Il processo odierno si è svolto con rito abbreviato, ciò che non ha permesso di evidenziare in aula molti dettagli presenti agli atti e noti alle parti. Così stabilisce la procedura penale. Solo nel caso del 26enne si è reso necessario modificare la proposta di pena accettata dalle parti: non 14 mesi di detenzione di cui sei effettivi e gli altri sospesi con la condizionale, bensì 10 mesi di reclusione effettiva, più 20 anni di espulsione dalla Svizzera. Motivo: da una parte il fatto di essere recidivo specifico per la giustizia elvetica; dall’altra il fatto che la prima condanna del 2019, oltre ai due anni di detenzione in parte sospesi con la condizionale, contemplava anche l’espulsione per sette anni. Violazione del bando, questo il reato commesso, ora pesantemente sanzionata.
Pari a 17 mesi con la condizionale, di cui sei effettivi, più 7 anni di espulsione, la condanna a carico del 55enne che doveva rispondere anche di grave infrazione alla legge sulla circolazione stradale (era lui al volante della Bmw la sera del 2 febbraio), abuso della licenza e delle targhe ed entrata illegale ripetuta poiché sprovvisto di documento valido. Tredici invece i mesi per il figlio, di cui sei da espiare, più l’espulsione anche qui per sette anni. Tutti gli imputati hanno accettato le proposte di pena, che nel caso di padre e figlio si tradurranno in una scarcerazione quasi immediata, ossia dal 2 agosto. Per contro il cugino 26enne rimarrà rinchiuso nel penitenziario cantonale della Stampa fino al 2 dicembre. Il giudice Ermani nel pronunciare le condanne ha insistito sul significato dell’espulsione, che implica «l’impossibilità di mettere piede in Svizzera anche solo per bere un caffè. Se quindi desiderate recarvi in altre nazioni confinanti, dovete evitare la nostra. Ma mi rendo conto che le mie rischiano di rimanere parole al vento».

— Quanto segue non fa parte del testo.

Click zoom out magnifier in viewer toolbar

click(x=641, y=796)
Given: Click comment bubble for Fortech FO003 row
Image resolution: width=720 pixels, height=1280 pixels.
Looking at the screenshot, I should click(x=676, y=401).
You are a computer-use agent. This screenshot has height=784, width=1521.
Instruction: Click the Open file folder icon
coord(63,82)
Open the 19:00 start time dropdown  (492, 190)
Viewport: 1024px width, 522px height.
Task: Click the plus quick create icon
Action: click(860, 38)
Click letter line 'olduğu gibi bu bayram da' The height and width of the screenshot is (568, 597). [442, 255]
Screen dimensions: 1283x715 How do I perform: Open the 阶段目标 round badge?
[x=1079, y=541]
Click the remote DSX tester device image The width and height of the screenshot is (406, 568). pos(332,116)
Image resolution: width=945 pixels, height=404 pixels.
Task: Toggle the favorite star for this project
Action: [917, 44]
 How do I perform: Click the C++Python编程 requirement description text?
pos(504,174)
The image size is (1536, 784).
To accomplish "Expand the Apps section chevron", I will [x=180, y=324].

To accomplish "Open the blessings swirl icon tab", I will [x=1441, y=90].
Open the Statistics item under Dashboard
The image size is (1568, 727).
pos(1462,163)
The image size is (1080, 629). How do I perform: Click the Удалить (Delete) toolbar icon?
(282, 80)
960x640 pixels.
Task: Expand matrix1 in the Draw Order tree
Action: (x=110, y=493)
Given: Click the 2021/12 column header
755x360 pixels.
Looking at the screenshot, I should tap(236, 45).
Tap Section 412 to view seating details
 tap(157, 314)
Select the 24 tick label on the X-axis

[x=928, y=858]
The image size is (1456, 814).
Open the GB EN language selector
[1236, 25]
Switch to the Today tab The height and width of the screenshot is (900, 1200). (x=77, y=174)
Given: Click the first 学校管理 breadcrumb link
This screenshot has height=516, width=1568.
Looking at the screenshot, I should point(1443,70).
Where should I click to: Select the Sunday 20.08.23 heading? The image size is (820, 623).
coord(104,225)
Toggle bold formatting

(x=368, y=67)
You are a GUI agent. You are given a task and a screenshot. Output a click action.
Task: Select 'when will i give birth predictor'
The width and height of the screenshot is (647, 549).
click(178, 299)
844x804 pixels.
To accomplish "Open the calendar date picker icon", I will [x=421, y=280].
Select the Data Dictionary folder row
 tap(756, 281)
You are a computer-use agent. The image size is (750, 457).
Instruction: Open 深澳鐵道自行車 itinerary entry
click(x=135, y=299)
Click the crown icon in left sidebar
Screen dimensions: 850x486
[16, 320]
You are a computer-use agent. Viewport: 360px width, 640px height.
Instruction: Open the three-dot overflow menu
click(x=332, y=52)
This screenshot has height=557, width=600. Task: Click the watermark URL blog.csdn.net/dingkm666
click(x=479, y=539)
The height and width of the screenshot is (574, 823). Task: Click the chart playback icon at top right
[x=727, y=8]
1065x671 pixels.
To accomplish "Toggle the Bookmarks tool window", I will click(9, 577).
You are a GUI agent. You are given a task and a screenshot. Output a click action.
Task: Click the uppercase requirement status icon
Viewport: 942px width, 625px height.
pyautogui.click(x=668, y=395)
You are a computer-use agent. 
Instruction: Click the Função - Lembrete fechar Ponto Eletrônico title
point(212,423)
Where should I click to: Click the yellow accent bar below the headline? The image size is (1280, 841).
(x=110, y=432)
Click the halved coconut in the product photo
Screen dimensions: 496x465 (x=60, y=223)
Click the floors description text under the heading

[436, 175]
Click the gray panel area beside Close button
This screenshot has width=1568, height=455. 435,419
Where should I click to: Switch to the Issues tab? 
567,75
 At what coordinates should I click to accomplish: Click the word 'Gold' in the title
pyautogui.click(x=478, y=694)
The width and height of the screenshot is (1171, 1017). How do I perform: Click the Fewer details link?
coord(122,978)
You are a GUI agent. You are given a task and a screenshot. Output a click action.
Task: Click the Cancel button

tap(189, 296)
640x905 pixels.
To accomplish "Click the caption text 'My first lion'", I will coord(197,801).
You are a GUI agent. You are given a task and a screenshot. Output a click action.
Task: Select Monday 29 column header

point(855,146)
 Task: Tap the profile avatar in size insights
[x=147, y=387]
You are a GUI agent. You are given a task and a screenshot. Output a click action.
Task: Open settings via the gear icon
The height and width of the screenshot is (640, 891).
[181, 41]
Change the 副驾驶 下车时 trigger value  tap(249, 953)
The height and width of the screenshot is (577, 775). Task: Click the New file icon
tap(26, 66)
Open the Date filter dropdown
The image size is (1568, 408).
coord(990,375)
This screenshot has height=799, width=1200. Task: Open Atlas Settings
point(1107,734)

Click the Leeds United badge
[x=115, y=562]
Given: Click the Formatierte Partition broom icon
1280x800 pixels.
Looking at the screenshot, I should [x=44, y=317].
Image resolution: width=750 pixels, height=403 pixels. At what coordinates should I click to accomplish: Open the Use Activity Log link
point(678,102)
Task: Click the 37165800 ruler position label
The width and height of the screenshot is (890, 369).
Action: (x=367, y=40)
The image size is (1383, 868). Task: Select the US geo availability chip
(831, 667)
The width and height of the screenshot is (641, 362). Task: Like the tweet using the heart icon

Un rischio in effetti concreto, vista la consolidata tradizione di famiglia nell'arte del delinquere. Il procuratore Capella già una ventina d’anni fa era riuscito a far condannare, per i medesimi reati, tre zie dei due imputati più giovani; stessa sorte per il padre del 26enne e fratello del 55enne, condannato nel dicembre 2004 dalle Assise criminali di Lugano. In quell'occasione al suo fianco, sul banco degli imputati, c'era un altro figlio pure condannato. Ma non come proposto dall’allora procuratore Antonio Perugini, ossia a 4 anni e mezzo di reclusione il primo e a 3 anni e 3 mesi il secondo per 42 colpi messi a segno in abitazioni di mezzo Ticino; bensì rispettivamente a 12 e 9 mesi con la condizionale per cinque soli furti riconosciuti dalla corte. Uno sconto consistente, con tanto di scarcerazione immediata, poi approvato anche in Cassazione non da ultimo per l’impossibilità di ammettere come valida la prova dell’orecchio. Ossia l’impronta lasciata su porte e finestre nel tentativo di capire, secondo l’accusa, se vi fossero persone all’interno. Una prova utilizzata per la prima volta in Ticino ma in quel momento non ritenuta sufficientemente attendibile per attribuire la paternità di un furto con scasso.